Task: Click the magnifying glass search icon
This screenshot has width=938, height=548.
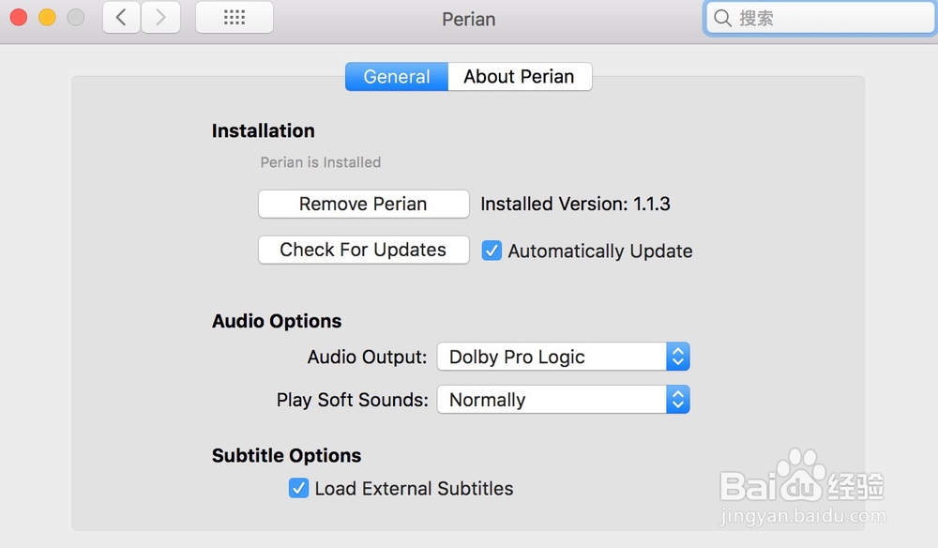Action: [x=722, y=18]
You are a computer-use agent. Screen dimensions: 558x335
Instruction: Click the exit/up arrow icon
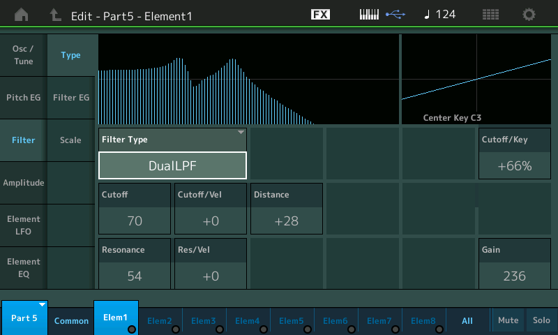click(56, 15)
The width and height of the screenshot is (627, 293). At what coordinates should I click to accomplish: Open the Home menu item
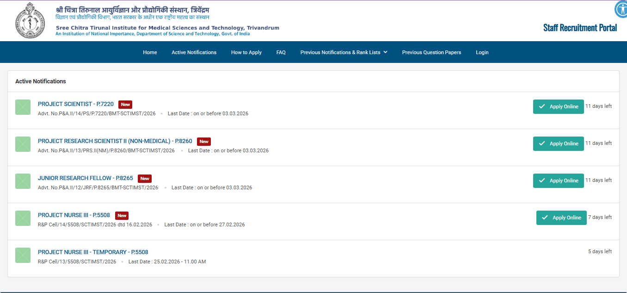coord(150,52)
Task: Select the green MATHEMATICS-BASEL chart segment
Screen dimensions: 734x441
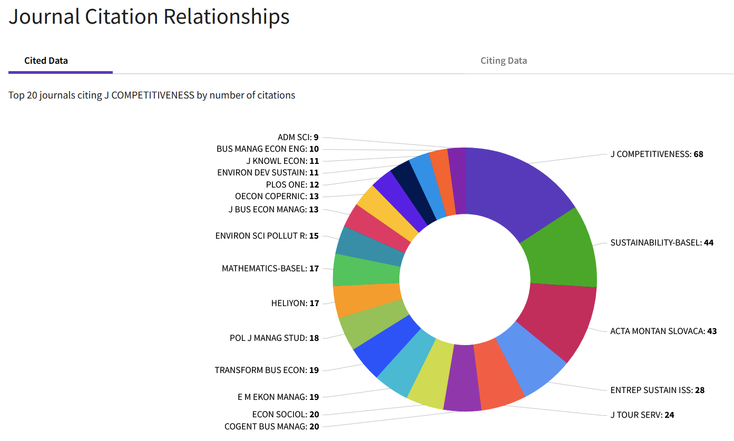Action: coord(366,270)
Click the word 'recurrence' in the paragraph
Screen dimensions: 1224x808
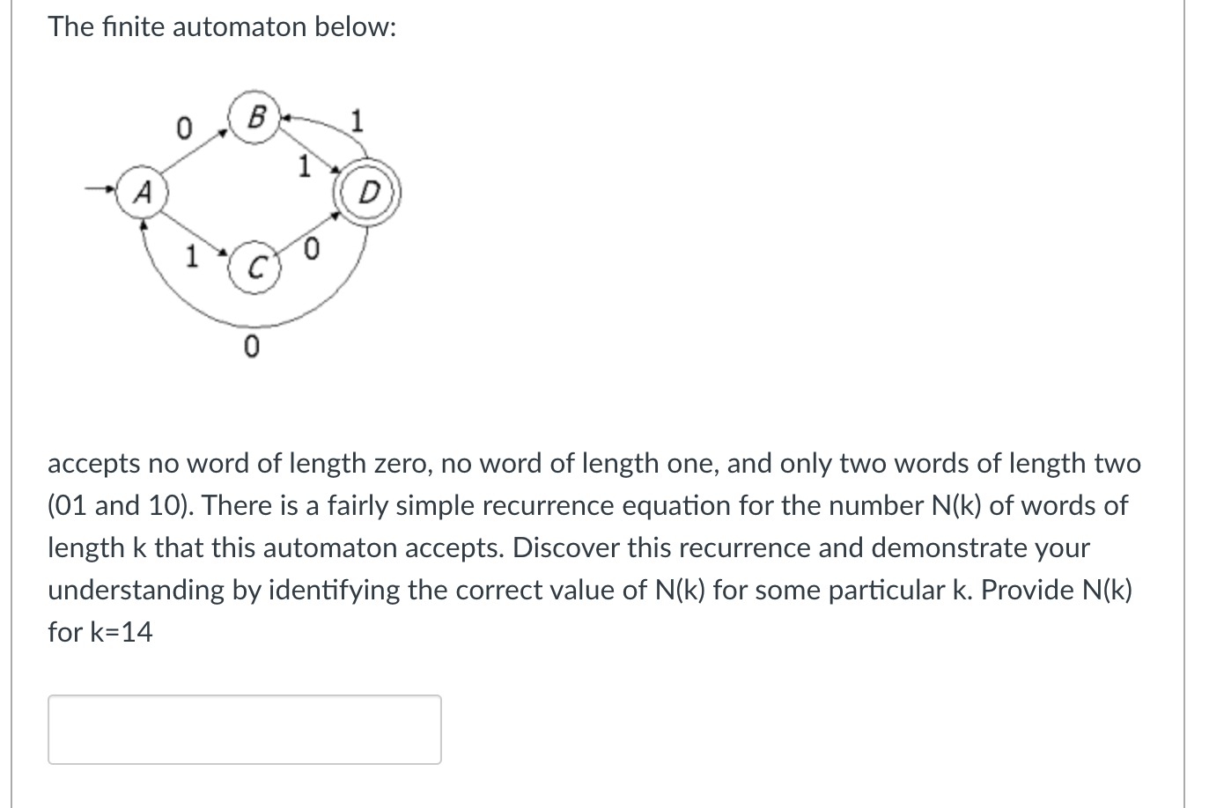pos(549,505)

------------------------

Check each line of the listing above, and copy it if it contains the word "Task".

■ **Written response**:
Task: Click the magnifying glass search icon
Task: Select the green MATHEMATICS-BASEL chart segment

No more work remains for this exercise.